半月ほど前、上野の美術館フェルメール(Vermeer)の現存する全作品36点中、6点をまとめて鑑賞してきた。生まれて初めて対面する生(ナマ)フェルメール。それはこれまでぼくの中に記憶されていた「フェルメールのようなもの」とはまったくの別物だった。
書籍や映像を通じて記憶されているイメージは陽炎のようなものにすぎない。実物は迫力があるとか、圧倒的な実在感だったとか、そういうことではなく、ただ記憶されていたものとは全然別なものだったというシンプルな事実。こんな当たり前なことをあらためて突きつけられると、自分の脳内や心の中にストックされているものは、現存する人間の数と同じく存在する幻想のひとつに過ぎないのではないだろうかという気持ちになってしまう。
フェルメールは小品が多く、その精緻さには誰もが目を奪われるそうだ。しかしぼくにとって印象的だったのはその色あいの美しさであった。とりわけ、上に掲載した大ぶりな作品2点に見られる圧倒的な美しさ!‘天空の破片とも呼ばれた’高価なラピスラズリを原料とする青い絵の具を惜しげもなく使ったために困窮を極めてしまう逸話が、フェルメールの生涯を題材にした映画「真珠の耳飾りの少女」にも紹介されていたが、その美しい色彩に誘われるように、混雑する会場の出口近くで思い直し、人波をかきわけて見直すために再び展示コーナーに戻ってしまったほどだった。光や質感の表現、コントラストと色彩の絶妙な調和など、同時展示されていた他のデルフト・スタイルの画家たちの作品群とは明らかに次元を異にする完成度で、溢れんばかりの才能がキャンバス上に凝着していた。
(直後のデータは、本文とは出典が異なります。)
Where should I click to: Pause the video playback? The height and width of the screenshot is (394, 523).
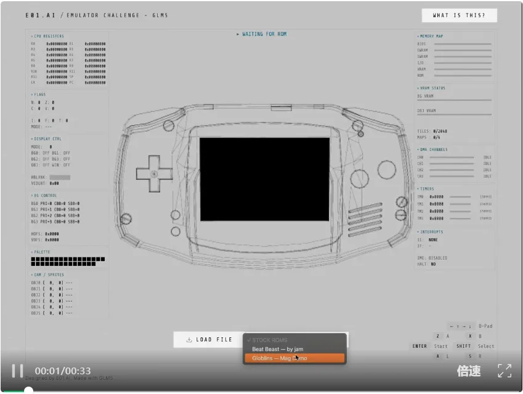(18, 371)
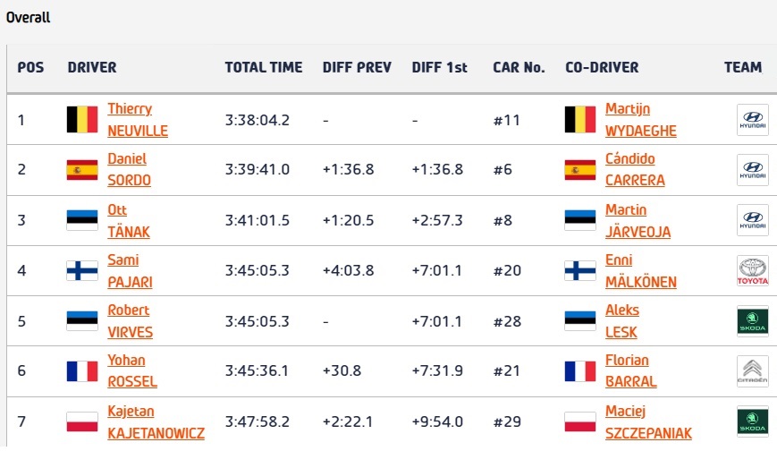Click the Hyundai team logo in Neuville's row
The height and width of the screenshot is (451, 777).
752,120
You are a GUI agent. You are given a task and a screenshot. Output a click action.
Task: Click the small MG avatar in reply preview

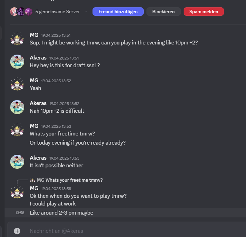(33, 180)
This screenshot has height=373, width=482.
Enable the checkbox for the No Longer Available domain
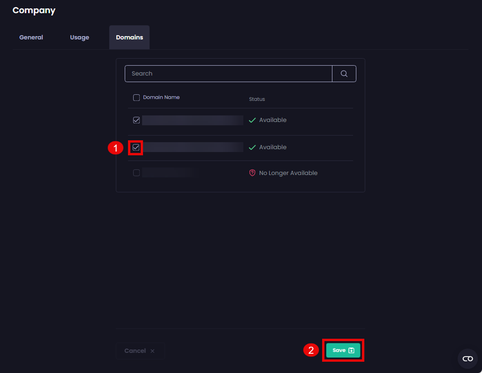136,173
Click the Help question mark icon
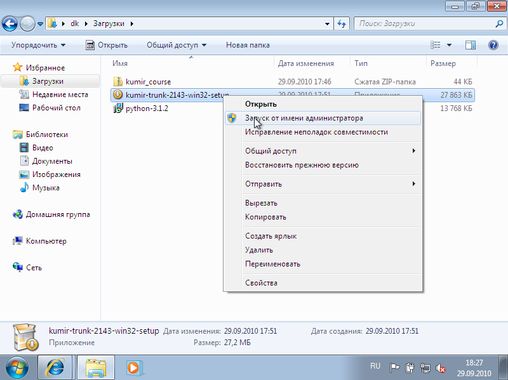Image resolution: width=508 pixels, height=380 pixels. pyautogui.click(x=493, y=45)
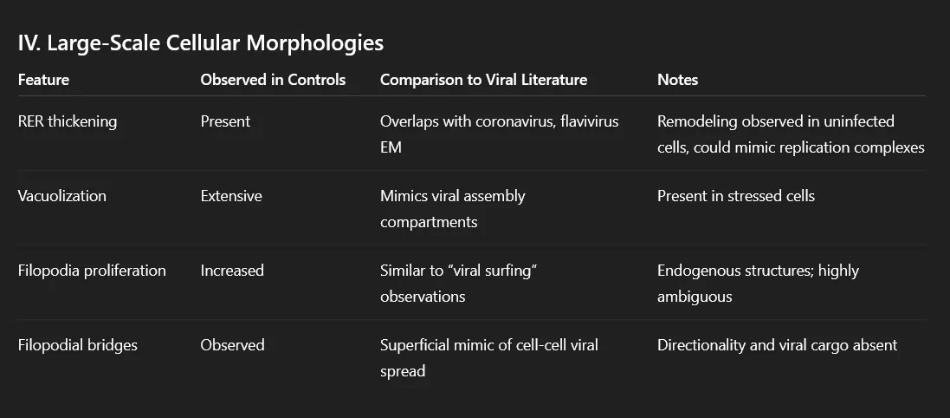The height and width of the screenshot is (418, 950).
Task: Select the 'RER thickening' feature cell
Action: coord(67,121)
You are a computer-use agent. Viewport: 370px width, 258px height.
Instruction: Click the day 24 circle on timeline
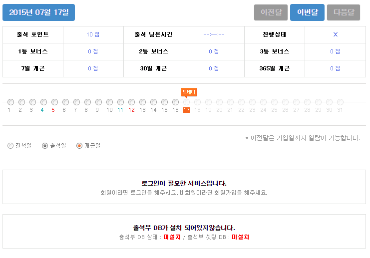tap(263, 102)
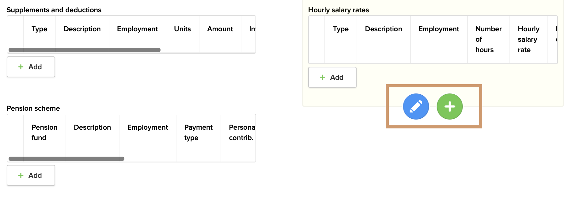Click Description header in Supplements and deductions
Viewport: 568px width, 198px height.
82,29
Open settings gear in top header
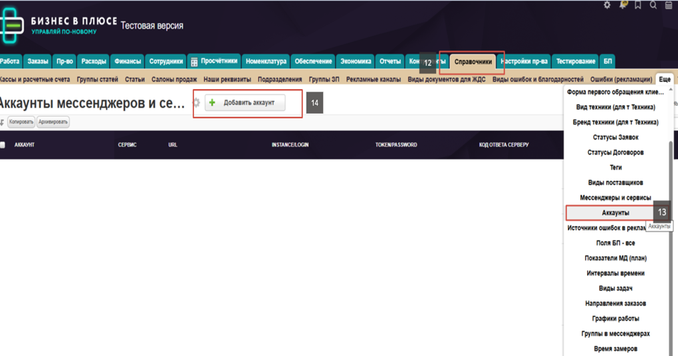Viewport: 678px width, 356px height. coord(607,5)
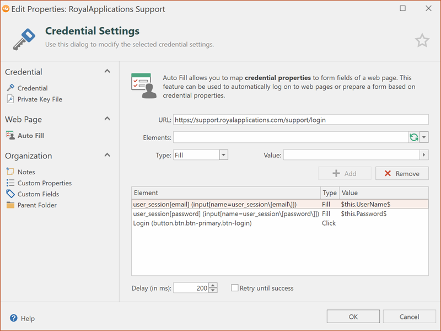Increase the delay value with up stepper
Image resolution: width=441 pixels, height=331 pixels.
[x=213, y=285]
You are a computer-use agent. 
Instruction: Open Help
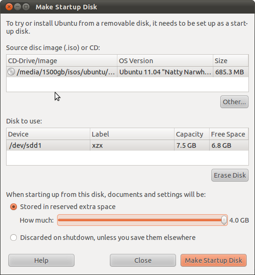(x=41, y=260)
絵画を完成させるということはほんとうに難しい。描き足りなくても駄目、描き過ぎても駄目、ここしかないという瞬間で静止させてやっと絵画は完成するが、そんな画家の苦心をよそに、当時の絵画作品はインテリアの一部として認識されていたから、壁の色に合わせて勝手に描き変えられたりすることもめずらしくなかったようだ。下の作品「ディアナとニンフたち」も背景が青空に描き変えられたりしていたそうだ。1990年代末に修復され、作画当時の状態に戻されたというから、厳密に言えば原画に限りなく近づけた修復品ということになる。しかし、ヨーロッパの修復技術は深い伝統に支えられ高度な水準を誇っているので、これがほぼ原画であると考えてよいのだろう。
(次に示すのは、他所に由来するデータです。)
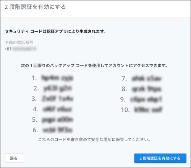191x168 pixels.
Task: Click the +81 country code prefix
Action: [x=8, y=49]

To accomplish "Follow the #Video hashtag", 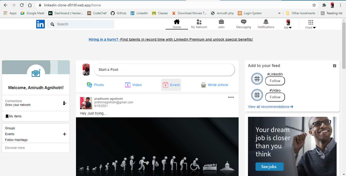I will (x=275, y=97).
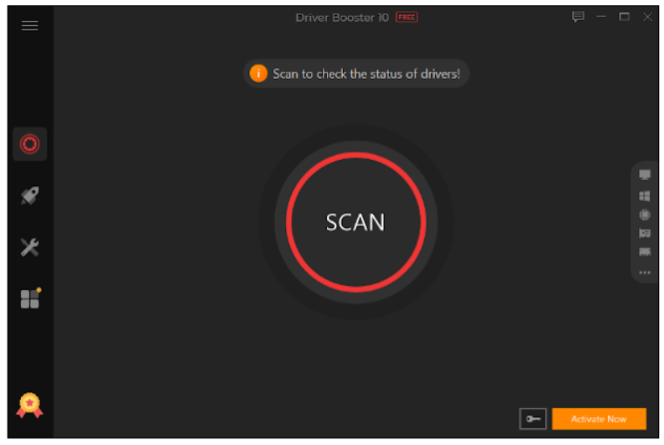This screenshot has height=445, width=664.
Task: Click the license key icon button
Action: coord(532,419)

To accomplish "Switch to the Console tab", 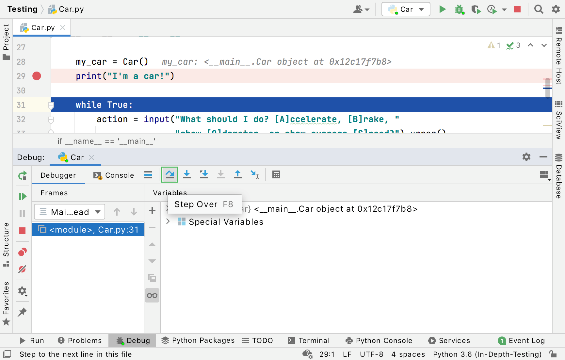I will point(114,175).
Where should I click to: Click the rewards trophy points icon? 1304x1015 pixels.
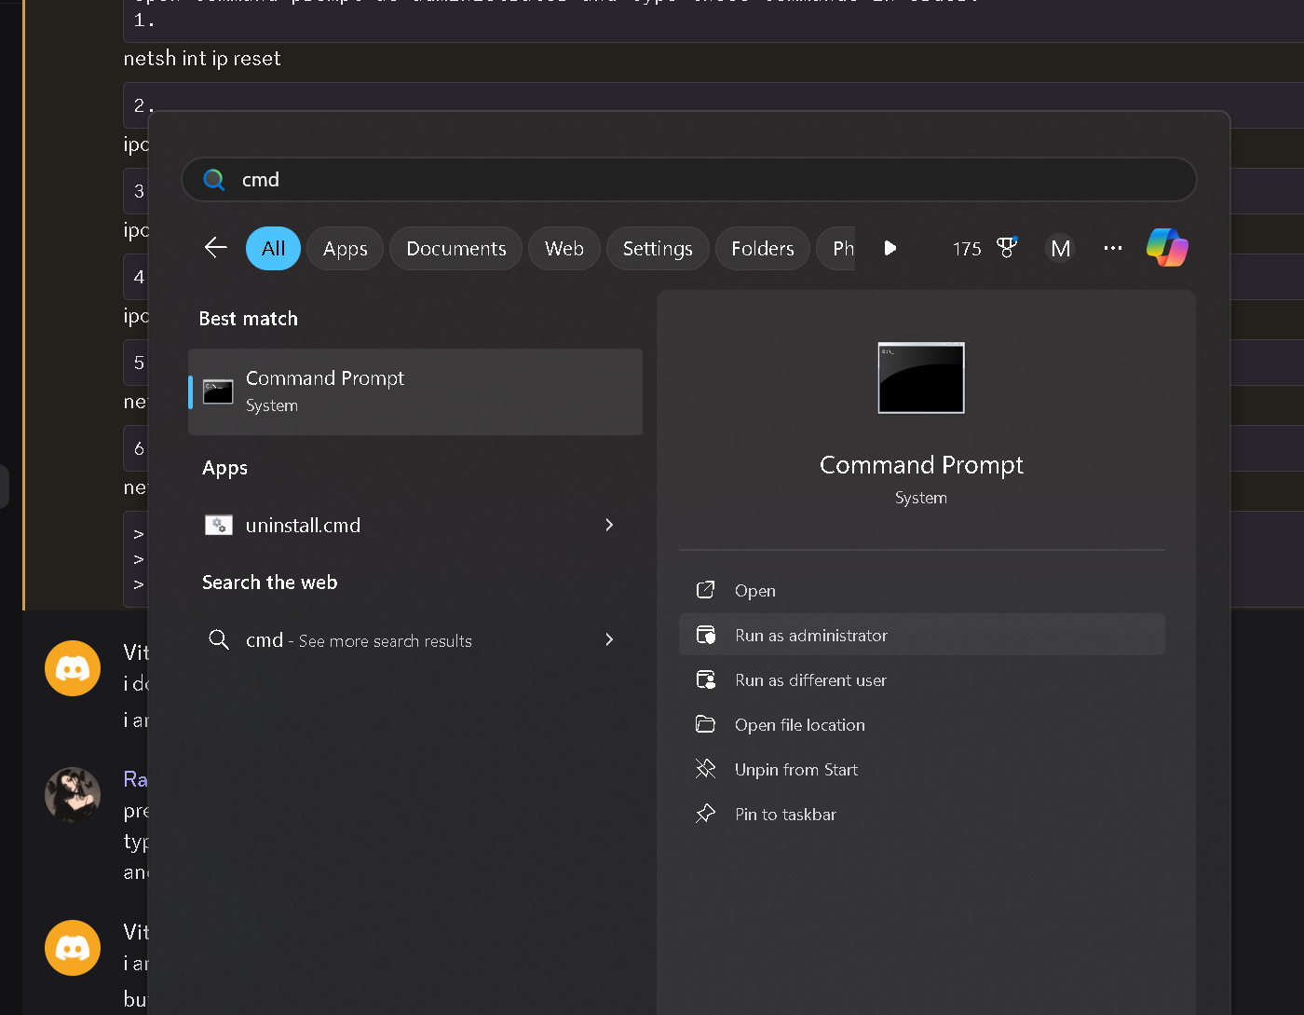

帰り道、銀杏の下の黄色い絨毯を踏みしめながら、ぼくは昔愛読した美術書籍を思い出していた。「絵画教室(traité de la peinture)」と邦題のつけられたその書籍の著者は1898年生まれのフランス人、アルマン・ドゥルーアン(Armand Drouant)。画家、美術評論家、画商、鑑定家、航空将校など多彩な顔をもつ人物である。「絵画は、永遠の《肯定であって、否定》なのだ。…すなわち、いつもふたつの考えをもっていなくてはならない、ひとつをぶちこわすための、もうひとつをという!」なんて含蓄ある警句が全編にちりばめられていて、目次には「美術は神秘なものか」「特質の検討」「画家の材料」「実際的助言」といったコンテンツが並ぶ。特に印象深かったのが「画家の材料」。ここには絵の具を構成する化学的組織や耐光度、耐老化度一覧や使用に際しての実践的な助言も含まれる。つまり若い画学生はここで絵画とは感覚の赴くままに描くものでなく、目指す表現を確実に具現化するため、化学者の目もあわせもたなければならないことを知るのだ。当時ぼくが学んでいた絵画研究所では、キャンバス下地作りの入念な取り組みから始まり、‘物質としてのタブロー(tableau)’との向き合い方を徹底的に叩き込まれた。余談になるが、日本でも人気の高いロシア生まれのアメリカ抽象画家、マーク・ロスコ(Mark Rothko)の謎の自殺の原因は、晩年に手がけた壁画の退色だったのではないかとも囁かれている。画家にとって色彩を操ることは、その命をも左右するほどに重要な命題であるのかもしれない。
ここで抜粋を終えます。